Source extract:
--- --- ---

I did not add it because the Archer is still in development stage. Only 2 prototypes have been built as of 2004.


----------



## Lucky13 (May 21, 2007)

Shows you how much I know..... 

Here's something to read if you want to know about the Swedish FMV, the guys that comes up with all the "bright" sometimes ideas....

http://www.fmv.se/upload/Bilder och dokument/English/Current information/Publications/rewind06.pdf


----------



## DerAdlerIstGelandet (May 21, 2007)

The only thing I dont like about the Archer is that it is on a wheeled vehical. Tracks are better in my opinion.


----------



## Lucky13 (May 21, 2007)

Probably has its pros and cons both of them. You wonder though why they went for a wheel arrangement instead for tracks....I've seen these dumper trucks and their wheels are as tall than me!
Another thing, a continuous fire of 75 rounds an hour???

--- --- ---

The problem: Transcribe the forum thread about the Archer word for word, beginning at the words "Probably has its" and stopping after the words "rounds an hour???".

Stored items:
--- --- ---

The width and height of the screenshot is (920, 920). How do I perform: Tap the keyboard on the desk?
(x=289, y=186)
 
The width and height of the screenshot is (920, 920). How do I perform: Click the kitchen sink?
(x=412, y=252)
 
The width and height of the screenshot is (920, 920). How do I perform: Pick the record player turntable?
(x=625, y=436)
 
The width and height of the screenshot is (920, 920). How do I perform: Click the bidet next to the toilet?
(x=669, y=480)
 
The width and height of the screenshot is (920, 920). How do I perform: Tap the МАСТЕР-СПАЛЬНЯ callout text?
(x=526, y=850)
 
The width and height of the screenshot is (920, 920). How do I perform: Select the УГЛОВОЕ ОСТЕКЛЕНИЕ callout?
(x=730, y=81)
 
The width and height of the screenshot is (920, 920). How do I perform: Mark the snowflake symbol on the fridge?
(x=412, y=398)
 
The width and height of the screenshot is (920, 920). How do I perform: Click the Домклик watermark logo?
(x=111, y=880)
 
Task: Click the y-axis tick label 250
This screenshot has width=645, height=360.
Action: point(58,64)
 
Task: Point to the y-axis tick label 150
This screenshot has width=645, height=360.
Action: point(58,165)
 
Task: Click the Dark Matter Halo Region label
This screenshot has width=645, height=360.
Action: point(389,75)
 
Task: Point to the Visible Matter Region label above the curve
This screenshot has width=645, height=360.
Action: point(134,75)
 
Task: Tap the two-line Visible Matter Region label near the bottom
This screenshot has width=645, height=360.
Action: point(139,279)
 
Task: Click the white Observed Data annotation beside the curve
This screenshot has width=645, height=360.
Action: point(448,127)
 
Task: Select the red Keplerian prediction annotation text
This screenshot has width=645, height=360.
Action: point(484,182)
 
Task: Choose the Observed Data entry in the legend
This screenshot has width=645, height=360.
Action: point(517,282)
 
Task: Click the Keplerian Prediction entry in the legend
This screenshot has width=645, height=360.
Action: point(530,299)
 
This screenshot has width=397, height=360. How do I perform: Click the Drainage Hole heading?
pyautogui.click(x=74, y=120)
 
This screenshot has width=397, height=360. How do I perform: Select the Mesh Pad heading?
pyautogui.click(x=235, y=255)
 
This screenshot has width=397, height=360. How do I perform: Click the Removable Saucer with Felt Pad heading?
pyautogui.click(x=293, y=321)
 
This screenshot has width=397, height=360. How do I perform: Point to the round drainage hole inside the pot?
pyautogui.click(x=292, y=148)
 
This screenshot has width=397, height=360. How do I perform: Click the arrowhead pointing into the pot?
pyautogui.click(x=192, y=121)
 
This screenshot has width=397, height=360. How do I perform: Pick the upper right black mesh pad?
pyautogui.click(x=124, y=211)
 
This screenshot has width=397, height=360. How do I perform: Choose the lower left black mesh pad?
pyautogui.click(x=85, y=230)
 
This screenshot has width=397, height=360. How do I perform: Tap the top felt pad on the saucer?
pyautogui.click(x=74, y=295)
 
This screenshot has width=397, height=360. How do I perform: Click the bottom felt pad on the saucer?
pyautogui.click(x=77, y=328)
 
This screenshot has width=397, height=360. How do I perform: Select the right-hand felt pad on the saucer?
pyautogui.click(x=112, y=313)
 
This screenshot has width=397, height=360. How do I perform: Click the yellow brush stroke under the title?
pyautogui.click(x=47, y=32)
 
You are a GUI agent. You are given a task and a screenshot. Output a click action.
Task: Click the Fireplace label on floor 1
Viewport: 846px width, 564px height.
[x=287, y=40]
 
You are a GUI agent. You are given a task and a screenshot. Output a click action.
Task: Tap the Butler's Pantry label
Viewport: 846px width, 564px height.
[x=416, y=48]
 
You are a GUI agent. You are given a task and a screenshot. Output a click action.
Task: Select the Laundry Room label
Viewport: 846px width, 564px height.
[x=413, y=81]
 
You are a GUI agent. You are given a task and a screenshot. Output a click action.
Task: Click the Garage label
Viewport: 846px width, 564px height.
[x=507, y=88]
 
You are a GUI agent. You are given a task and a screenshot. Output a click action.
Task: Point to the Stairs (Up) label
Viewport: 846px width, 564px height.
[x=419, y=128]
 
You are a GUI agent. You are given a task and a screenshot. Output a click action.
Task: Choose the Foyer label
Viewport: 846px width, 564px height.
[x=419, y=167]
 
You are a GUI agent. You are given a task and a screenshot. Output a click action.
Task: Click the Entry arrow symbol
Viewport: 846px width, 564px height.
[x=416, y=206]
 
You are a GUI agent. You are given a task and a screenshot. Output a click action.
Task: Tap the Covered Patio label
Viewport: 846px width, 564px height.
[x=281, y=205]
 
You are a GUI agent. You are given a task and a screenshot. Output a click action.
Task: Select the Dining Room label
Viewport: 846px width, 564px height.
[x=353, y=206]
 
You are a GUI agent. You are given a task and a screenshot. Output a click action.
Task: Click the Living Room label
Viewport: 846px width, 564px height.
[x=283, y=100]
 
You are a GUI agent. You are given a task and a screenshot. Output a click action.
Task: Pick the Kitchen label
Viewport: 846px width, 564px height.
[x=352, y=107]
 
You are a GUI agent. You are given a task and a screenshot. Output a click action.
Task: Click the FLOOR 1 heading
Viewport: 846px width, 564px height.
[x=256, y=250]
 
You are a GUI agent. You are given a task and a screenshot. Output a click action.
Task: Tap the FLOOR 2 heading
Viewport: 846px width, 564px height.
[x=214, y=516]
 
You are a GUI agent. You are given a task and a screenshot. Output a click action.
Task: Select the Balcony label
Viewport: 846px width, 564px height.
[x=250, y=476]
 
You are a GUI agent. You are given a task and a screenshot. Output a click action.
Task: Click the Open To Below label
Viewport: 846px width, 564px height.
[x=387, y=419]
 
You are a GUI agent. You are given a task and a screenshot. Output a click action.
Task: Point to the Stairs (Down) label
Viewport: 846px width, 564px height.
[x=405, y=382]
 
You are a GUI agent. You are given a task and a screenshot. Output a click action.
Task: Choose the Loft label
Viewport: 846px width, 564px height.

--- --- ---

Result below:
Probably has its pros and cons both of them. You wonder though why they went for a wheel arrangement instead for tracks....I've seen these dumper trucks and their wheels are as tall than me!
Another thing, a continuous fire of 75 rounds an hour???